When you find the line with "contact@autoparts965.com (654, 1885)" among the records below, reproduce it and each line after it exactly, ending with the line with "Description [tab] (637, 909)".

---

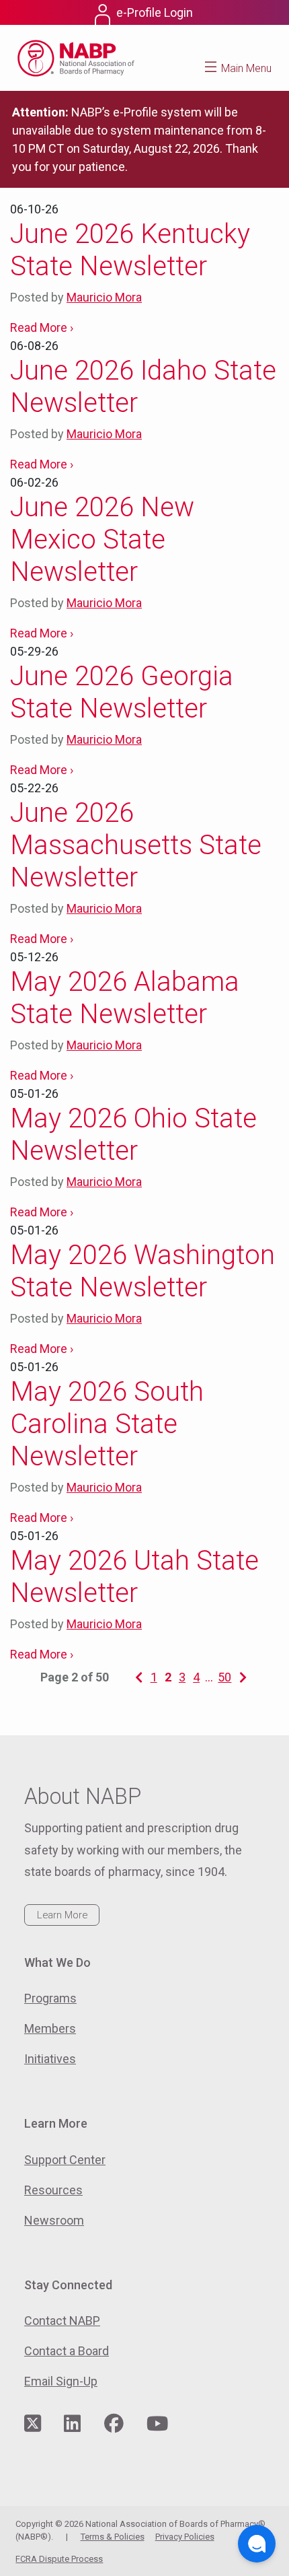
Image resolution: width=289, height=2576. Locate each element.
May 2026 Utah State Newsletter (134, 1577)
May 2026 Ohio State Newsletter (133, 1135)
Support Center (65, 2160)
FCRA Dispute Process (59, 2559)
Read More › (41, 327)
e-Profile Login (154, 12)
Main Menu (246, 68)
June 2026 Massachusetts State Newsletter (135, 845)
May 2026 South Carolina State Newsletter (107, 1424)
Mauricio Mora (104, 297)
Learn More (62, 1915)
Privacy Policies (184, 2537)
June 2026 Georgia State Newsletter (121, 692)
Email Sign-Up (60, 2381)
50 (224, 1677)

---

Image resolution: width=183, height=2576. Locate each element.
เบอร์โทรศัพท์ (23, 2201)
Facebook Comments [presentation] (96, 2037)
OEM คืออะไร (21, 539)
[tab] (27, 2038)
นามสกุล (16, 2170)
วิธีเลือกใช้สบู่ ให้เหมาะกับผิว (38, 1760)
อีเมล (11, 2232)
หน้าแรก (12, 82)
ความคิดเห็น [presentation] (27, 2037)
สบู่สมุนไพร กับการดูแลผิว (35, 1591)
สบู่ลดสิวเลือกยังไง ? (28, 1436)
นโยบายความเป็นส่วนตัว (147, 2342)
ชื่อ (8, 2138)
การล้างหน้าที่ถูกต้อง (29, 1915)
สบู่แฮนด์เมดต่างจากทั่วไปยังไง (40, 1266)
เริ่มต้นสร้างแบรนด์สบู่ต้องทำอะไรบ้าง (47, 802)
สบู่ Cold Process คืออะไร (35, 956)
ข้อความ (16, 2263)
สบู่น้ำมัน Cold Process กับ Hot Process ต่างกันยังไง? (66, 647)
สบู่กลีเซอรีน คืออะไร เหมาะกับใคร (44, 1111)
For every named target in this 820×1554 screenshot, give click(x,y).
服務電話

---

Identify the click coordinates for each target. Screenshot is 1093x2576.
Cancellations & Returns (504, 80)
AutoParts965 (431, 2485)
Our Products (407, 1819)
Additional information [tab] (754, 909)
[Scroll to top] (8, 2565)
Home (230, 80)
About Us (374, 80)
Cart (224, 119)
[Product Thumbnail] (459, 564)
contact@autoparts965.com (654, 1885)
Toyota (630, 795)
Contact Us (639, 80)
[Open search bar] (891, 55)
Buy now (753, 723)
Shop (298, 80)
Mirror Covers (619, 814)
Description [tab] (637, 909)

---

» **RESULT OF THE TASK**
contact@autoparts965.com (654, 1885)
Toyota (630, 795)
Contact Us (639, 80)
[Open search bar] (891, 55)
Buy now (753, 723)
Shop (298, 80)
Mirror Covers (619, 814)
Description [tab] (637, 909)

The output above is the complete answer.